Revierführer für die Gambier-Inseln
Die gängigen Revierführer für den Pazifik sind „South Pacific Anchorages“ und „Charlies Charts of Polynesia“. Die Informationen zu den Gambier-Inseln sind dort allerdings ziemlich spärlich. Als sehr zuverlässig hat sich für uns das kostenlose „Gambier- und Austral-Insel-Compendium“ (englisch) erwiesen, das hier heruntergeladen werden kann.
Kraftstoffbezug innerhalb der Gambier-Inseln
Diesel und Benzin sind in kleinen Mengen in den Minimärkten erhältlich. Wer größere Mengen benötigt, muss auf das Versorgungsschiff warten. Die Mindestabnahmemenge ist ein 200-Liter-Fass.
Gasflaschen füllen auf den Gambier-Inseln
Gasflaschen (Propan) sind erhältlich, die Anschlüsse aber nicht unbedingt kompatibel. Die Alternativen sind Umfüllen oder der Einsatz von Adaptern.
Wasser bunkern auf den Gambier-Inseln
Um Wasser zu bunkern, muss im Rathaus ein Wasserticket gekauft werden. Danach kann Wasser an der Pier getankt werden. Wir haben es nicht benötigt, uns wurde aber berichtet, das Wasser habe Trinkwasserqualität.
Perlenfarmen innerhalb der Gambier-Inseln
Französisch-Polynesien und vor allem die Gambier-Inseln sind berühmt für ihre schwarzen Perlen. Auf den Gambier-Inseln gibt es mehrere Perlenfarmen. Einige bieten Führungen an, bei denen sie ihre Arbeitsweise vorstellen und erklären. Dort kann man auch Perlen kaufen.

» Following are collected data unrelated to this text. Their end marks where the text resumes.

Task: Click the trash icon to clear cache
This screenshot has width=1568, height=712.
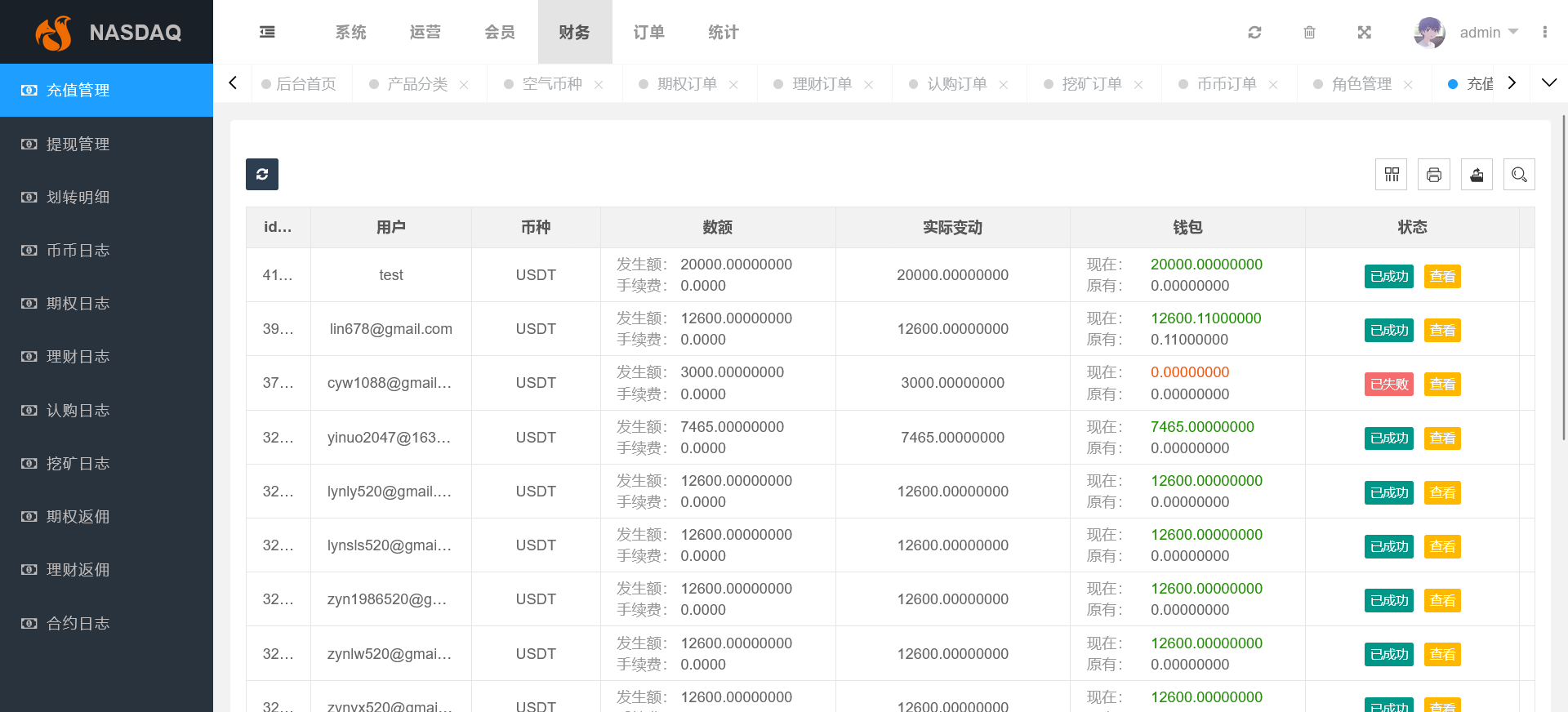Action: (1309, 33)
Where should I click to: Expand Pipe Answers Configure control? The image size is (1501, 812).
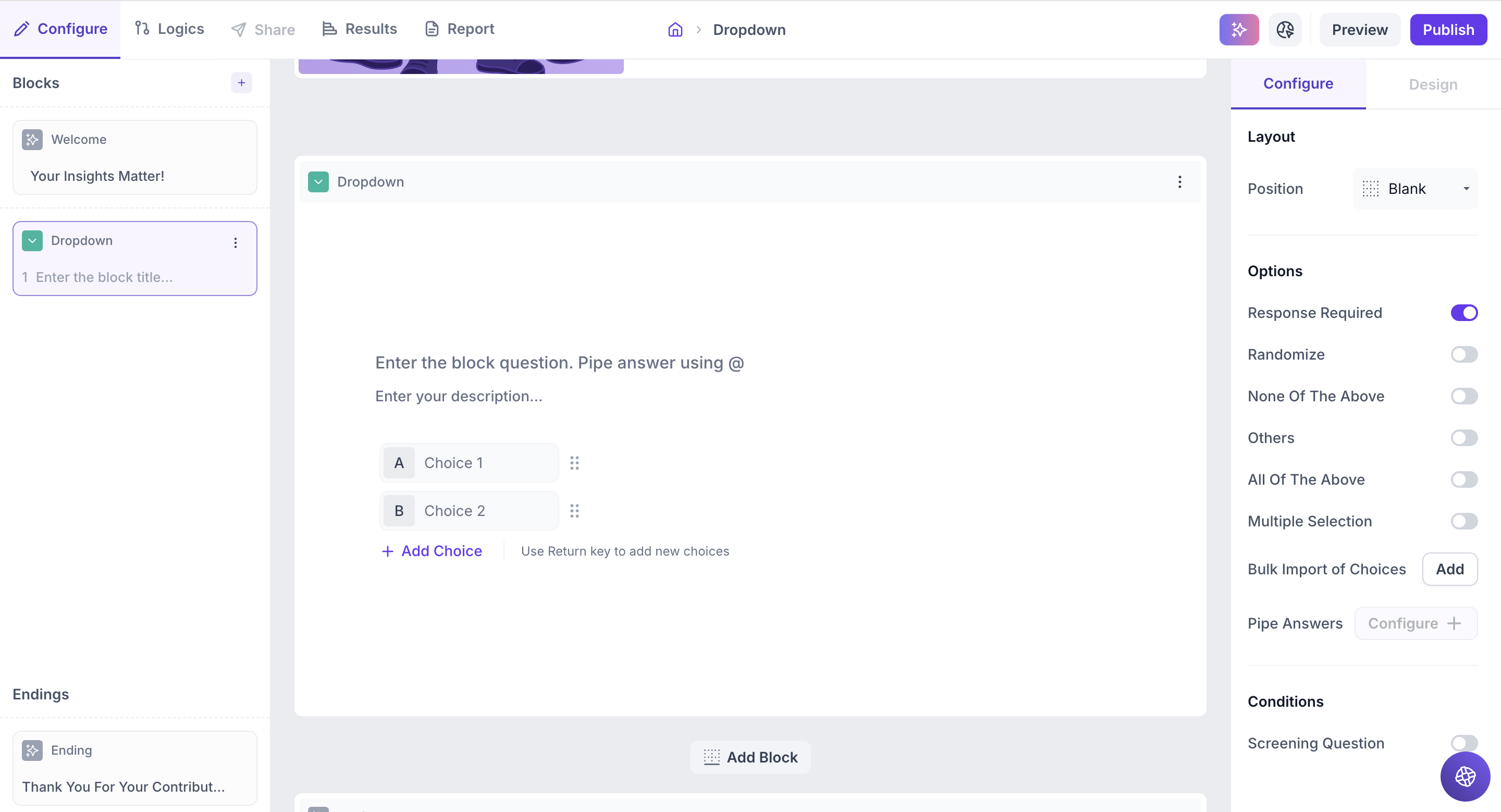[1415, 623]
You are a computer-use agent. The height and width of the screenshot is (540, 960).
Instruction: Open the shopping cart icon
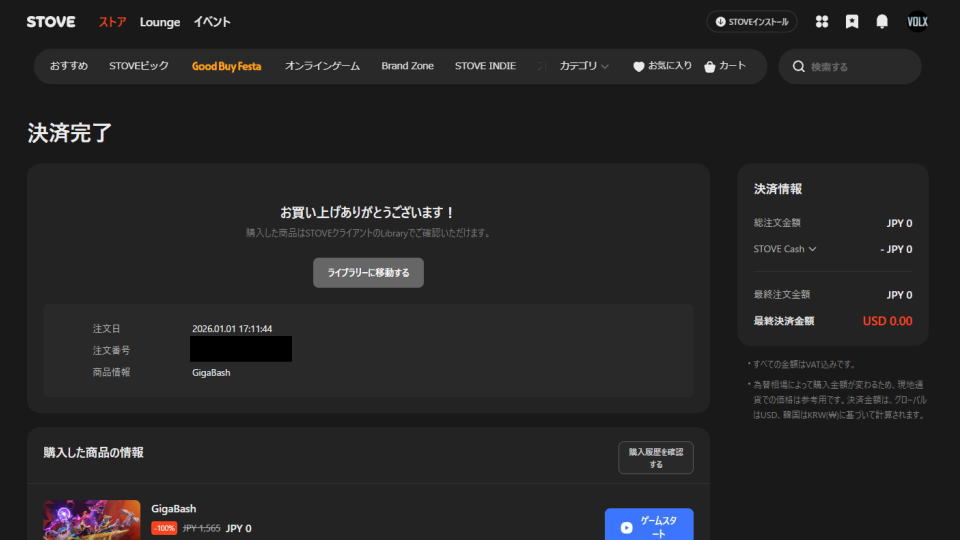coord(710,67)
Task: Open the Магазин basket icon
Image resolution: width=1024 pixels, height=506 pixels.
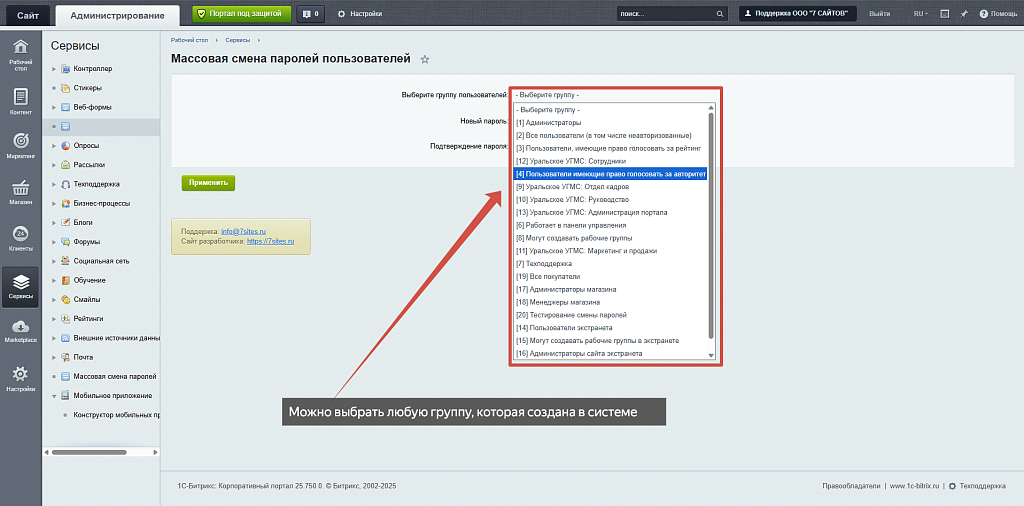Action: click(x=20, y=191)
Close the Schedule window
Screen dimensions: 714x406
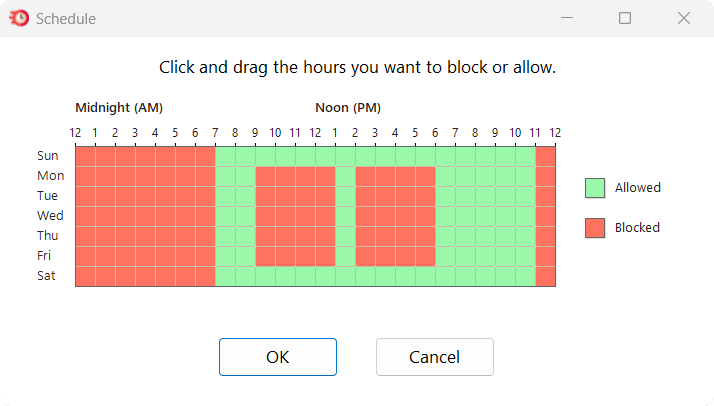click(684, 18)
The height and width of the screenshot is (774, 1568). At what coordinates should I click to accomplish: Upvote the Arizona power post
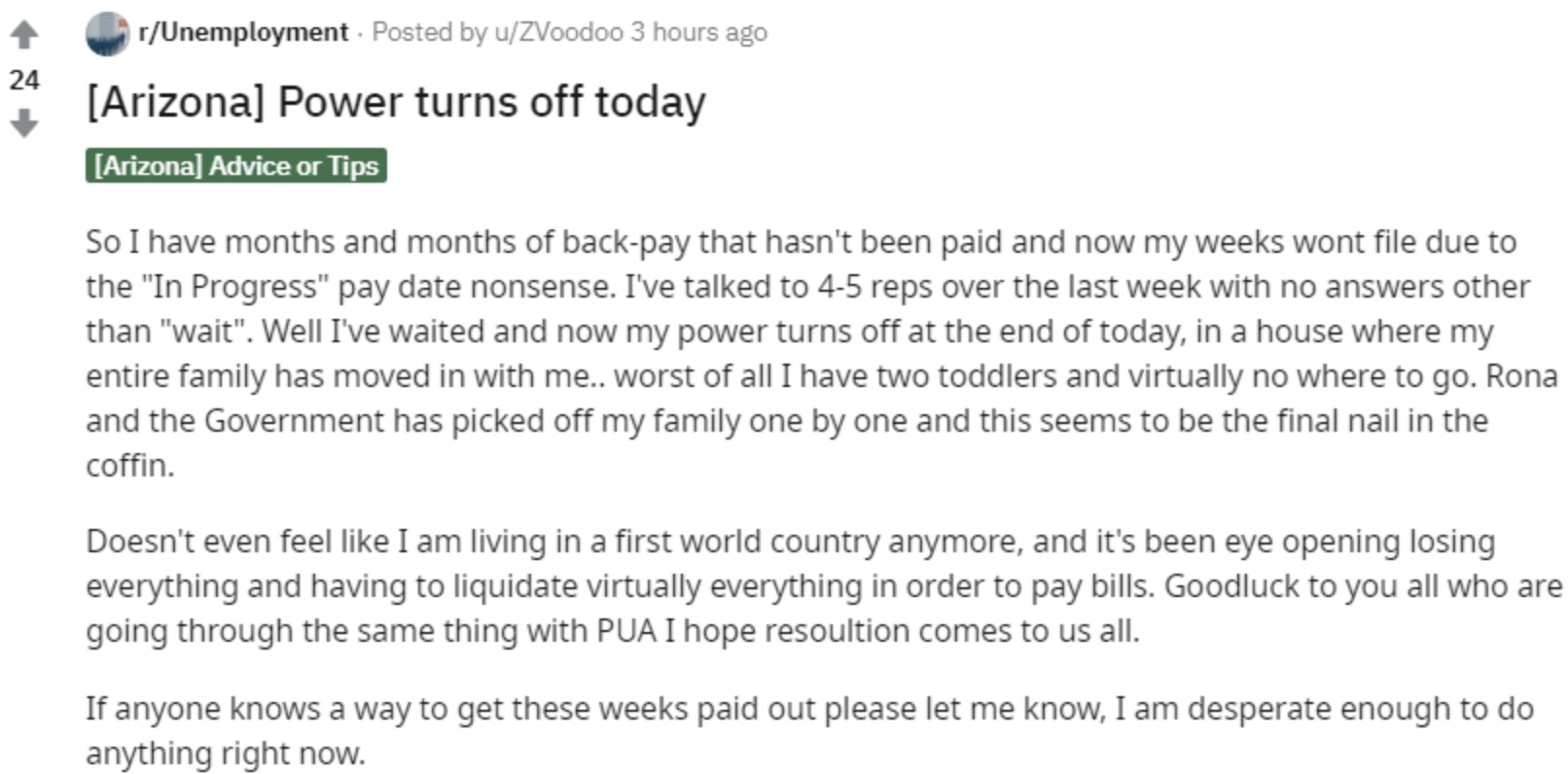[x=24, y=35]
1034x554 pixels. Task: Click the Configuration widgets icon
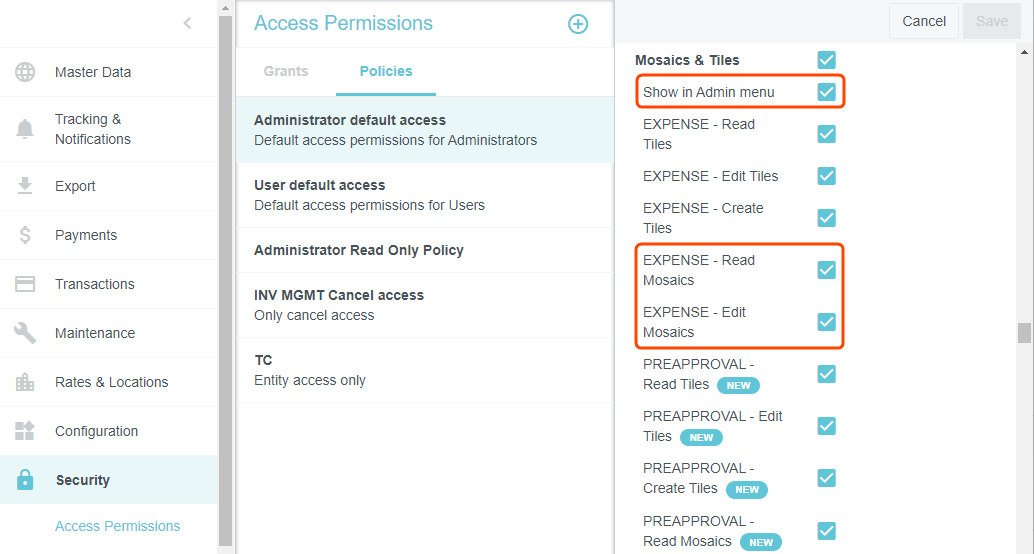tap(25, 431)
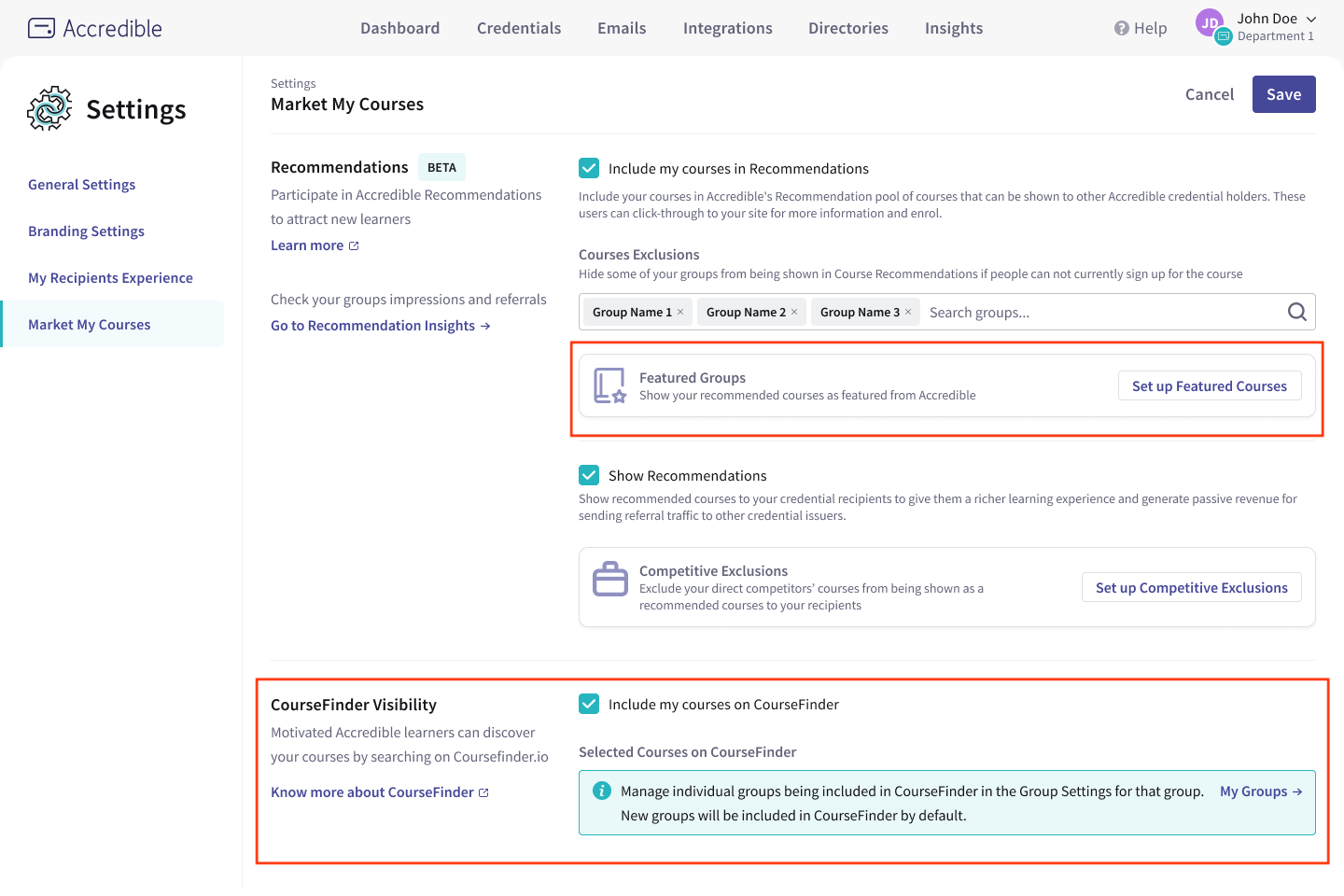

Fischen/angeln innerhalb der Gambier-Inseln
Die Gambier-Inseln haben ein großes Problem mit Ciguatera, jenem Gift, das sich in Fischen anreichert und beim Menschen schwere Gesundheitsschäden verursachen kann. Nicht alle Fische sind betroffen, aber es ist besser, die Finger davon zu lassen und sie nur beim Schnorcheln zu beobachten.
Fazit
Auf der typischen Barfußroute liegen die Gambier-Inseln nicht auf dem Weg, es sei denn, man wählt statt des Panamakanals die Route um Südamerika herum. Dennoch wird die Route von Panama zur Osterinsel und weiter zu den Gambier-Inseln immer häufiger gewählt. Nicht zuletzt auch, weil der Gambier-Archipel einen relativ tropensturmsicheren Zwischenstopp auf den langen Überfahrten über den Pazifik bietet. Außerdem besteht die Möglichkeit, vor der eigentlichen Saison schon in Französisch-Polynesien einzulaufen. So bleibt mehr Zeit, die weiteren paradiesischen Ziele Polynesiens zu erkunden. Eine Reise wert sind die Gambier-Inseln immer!